The Cammenga Lensatic Tritium Compass has 7 Tritium micro-lights, including on cardinal points, the needle, and the sighting line. The tritium-filled vials provide constant and self-powered illumination, ensuring clear readability in low-light conditions or at night. The Tritium micro-lights do not need external light sources or batteries for their luminosity, making the Cammenga Lensatic Tritium Compass reliable and practical for use in various lighting conditions. The tritium will gradually start to fade after about 12 years. A cheaper model is available that uses phosphorus to provide the luminosity, but most users prefer the tritium as it is brighter and more reliable.
The Cammenga Lensatic Tritium Compass has a compact size, especially when closed. It measures approximately 3.38 inches (8.6 cm) in length when closed and 5.8 inches (14.7 cm) when open. It is 2.8 inches (7.1 cm) in width and 1 inch (2.5 cm) deep, making it a little bigger than an average military-style compass.
The Cammenga Lensatic Tritium Compass is a bit heavier and bulkier than other compasses because it is made of metal and designed to be durable. It weighs about 7 ounces (199 grams). That’s roughly the same weight as a large apple or a medium potato.

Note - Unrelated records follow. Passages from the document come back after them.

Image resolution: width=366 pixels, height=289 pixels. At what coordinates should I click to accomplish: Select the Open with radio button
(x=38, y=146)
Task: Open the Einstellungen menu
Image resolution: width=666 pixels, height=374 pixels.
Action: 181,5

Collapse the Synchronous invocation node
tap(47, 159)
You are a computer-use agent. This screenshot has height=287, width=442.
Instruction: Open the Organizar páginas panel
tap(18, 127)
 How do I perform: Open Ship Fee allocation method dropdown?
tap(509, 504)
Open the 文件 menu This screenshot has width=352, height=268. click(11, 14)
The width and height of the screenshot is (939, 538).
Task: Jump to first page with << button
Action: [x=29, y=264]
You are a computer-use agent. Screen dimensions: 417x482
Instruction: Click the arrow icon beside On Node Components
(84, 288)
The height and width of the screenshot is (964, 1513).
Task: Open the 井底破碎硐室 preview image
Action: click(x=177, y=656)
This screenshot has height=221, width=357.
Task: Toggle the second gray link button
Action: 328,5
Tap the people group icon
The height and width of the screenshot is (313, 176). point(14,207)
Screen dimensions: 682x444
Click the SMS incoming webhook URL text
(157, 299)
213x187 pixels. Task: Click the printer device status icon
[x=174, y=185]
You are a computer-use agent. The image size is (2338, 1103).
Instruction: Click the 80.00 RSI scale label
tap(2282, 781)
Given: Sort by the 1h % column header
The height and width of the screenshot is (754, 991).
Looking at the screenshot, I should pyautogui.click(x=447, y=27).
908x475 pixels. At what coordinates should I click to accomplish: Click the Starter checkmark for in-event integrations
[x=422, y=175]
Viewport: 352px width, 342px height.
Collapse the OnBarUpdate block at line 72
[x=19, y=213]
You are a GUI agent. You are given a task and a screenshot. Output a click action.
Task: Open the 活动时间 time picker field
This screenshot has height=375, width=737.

The Cammenga Lensatic Tritium Compass is considered a premium compass, especially for anyone who has been in the American military. However, it is designed to last, so it is unlikely you will ever have to replace it. The tritium illumination and precise lensatic sighting system offer excellent value for money, especially if you are looking for a dependable and accurate compass for challenging terrains and conditions.
As you would expect from a compass used by the American military, the Cammenga Lensatic Tritium Compass is a reliable compass that is built to last. The tritium-filled vials offer self-powered and constant illumination, facilitating clear readability in low-light or nighttime conditions. The lensatic sighting system provides accurate direction finding, although it may take beginners a while to get used to it. However, the Cammenga Lensatic Tritium Compass is designed to be easy to use with clear markings. It doesn’t have some of the additional features you would find in baseplate compasses in this price range, such as multiple scales and clinometers. Though the Cammenga Lensatic Tritium Compass may be more expensive than other military-style models, its exceptional features, durability, and tritium illumination offer excellent value for money. If you are looking for a lensatic compass for hiking, the Cammenga Lensatic Tritium Compass should be at the top of your list.